» REQUEST A
List every stock ticker symbol shown in parentheses in the multibagger stocks article below.
» REQUEST B
Pick up the multibagger stocks article below right after its last sentence and keep writing.

» DOCUMENT EXTRACT
###

If you're unfamiliar with the jargon, "multibagger stocks" deliver profits at a multiple of your initial investment. Doubling your money is difficult enough. So when a stock delivers "3X" or "5X" profits – that's three times or five times your original investment – it's definitely something to be happy about.
Each of the multibagger stocks on this list is up at least 350% over the trailing 12 months through September 12 vs 19.2% for the S&P 500 during the same period. These aren't microcap start-ups, either: Each of these multibagger stocks boasts a market cap of at least $10 billion, demonstrating their significant scale and investor interest.
There's obviously risk in all of these firms, given their unique business models as well as macroeconomic concerns. But with returns that blow away the competition, these multibagger stocks show that higher risk can indeed deliver higher rewards when investors pick the right names.

Applovin
- Market value: $196.9 billion
- 12-month total return: 417.0%
AppLovin (APP) is a software-based marketing platform designed to connect advertisers with customers across a host of digital platforms, from streaming video to mobile games.
Its budding business on smart TVs – serving up targeted ads during commercial breaks now inserted into a host of shows people are increasingly enduring to cut down their monthly streaming bills.
Founded in 2012, AppLovin already has significant scale despite the dominance of Google parent Alphabet (GOOGL) in the ad biz. Management forecast $5.5 billion in revenue for the current fiscal year – with 27% growth to more than $7 billion to follow in fiscal 2026.
Advertising can be extremely cyclical, and AppLovin is fighting some big players. But investors like what they’ve seen over the last year in terms of sales and profitability from this upstart operator.

Oklo
- Market value: $12.2 billion
- 12-month total return: 1,210.0%
Oklo (OKLO) is a 21st-century energy company, with a prime place at the intersection of artificial intelligence and nuclear power.
As AI continues to reshape the economy and various applications grow increasingly complex, electric power needs are growing in kind.

###

» RECORD LIST

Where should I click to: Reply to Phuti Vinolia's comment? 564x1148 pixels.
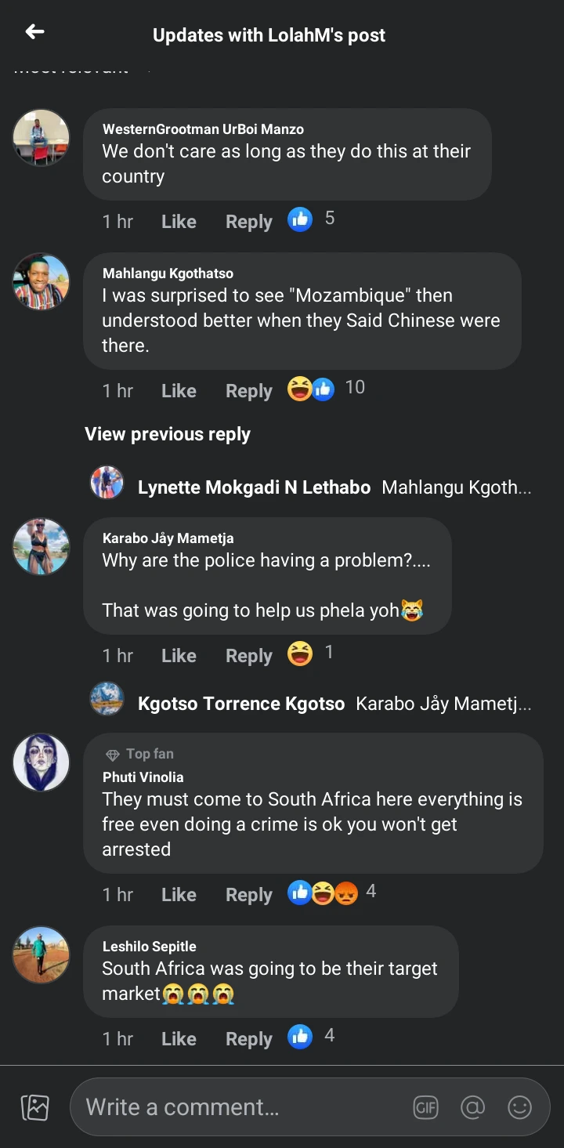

###

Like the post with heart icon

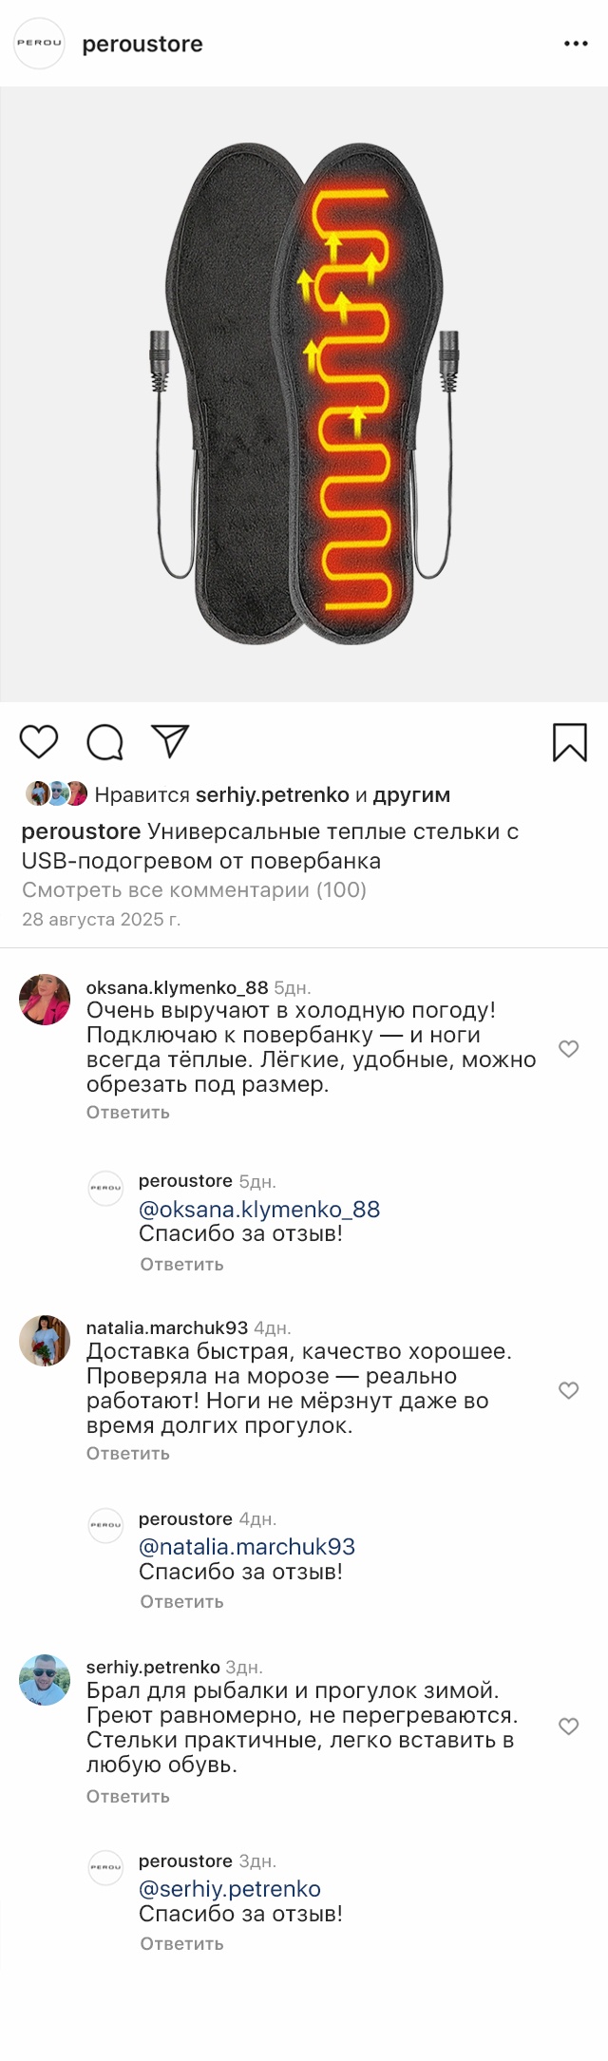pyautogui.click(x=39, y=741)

###

» WRITTEN RESPONSE A
APP, GOOGL, OKLO

» WRITTEN RESPONSE B
To help support this new demand, nuclear energy has returned to prominence after many decades out of the limelight. It's all about nuclear's relatively green operations compared to traditional fossil fuels.
Oklo is leading the way in this transition thanks to its advanced fission power plants that provide clean, reliable, affordable energy.
OKLO entered public markets in 2024 via a SPAC merger. With big gains over the last 12 months, Wall Street clearly sees something in this disruptive energy stock.

Palantir Technologies
- Market value: $406.7 billion
- 12-month total return: 381.7%
You'd have to be totally new to Wall Street to not know the tremendous growth story of Palantir Technologies (PLTR).
PLTR is the top-performing stock in the entire S&P 500 over the last 12 months thanks to its position at the center of national security and AI megatrends.
Palantir, which provides AI-powered data processing software, made a name for itself through long-term partnerships with the intelligence community and the Department of Defense.
Unlike some other AI start-ups, Palantir is large and comfortably profitable; management just raised its full-year cash flow guidance to as much as $2.0 billion for 2025.
When it comes to the most popular investments of 2025, this multibagger stands apart with daily volume that regularly tops 70 million shares traded.

Robinhood Markets
- Market value: $102.2 billion
- 12-month total return: 421.2%
Robinhood Markets (HOOD) is a fintech company with a well-deserved reputation for disrupting the old way of investing.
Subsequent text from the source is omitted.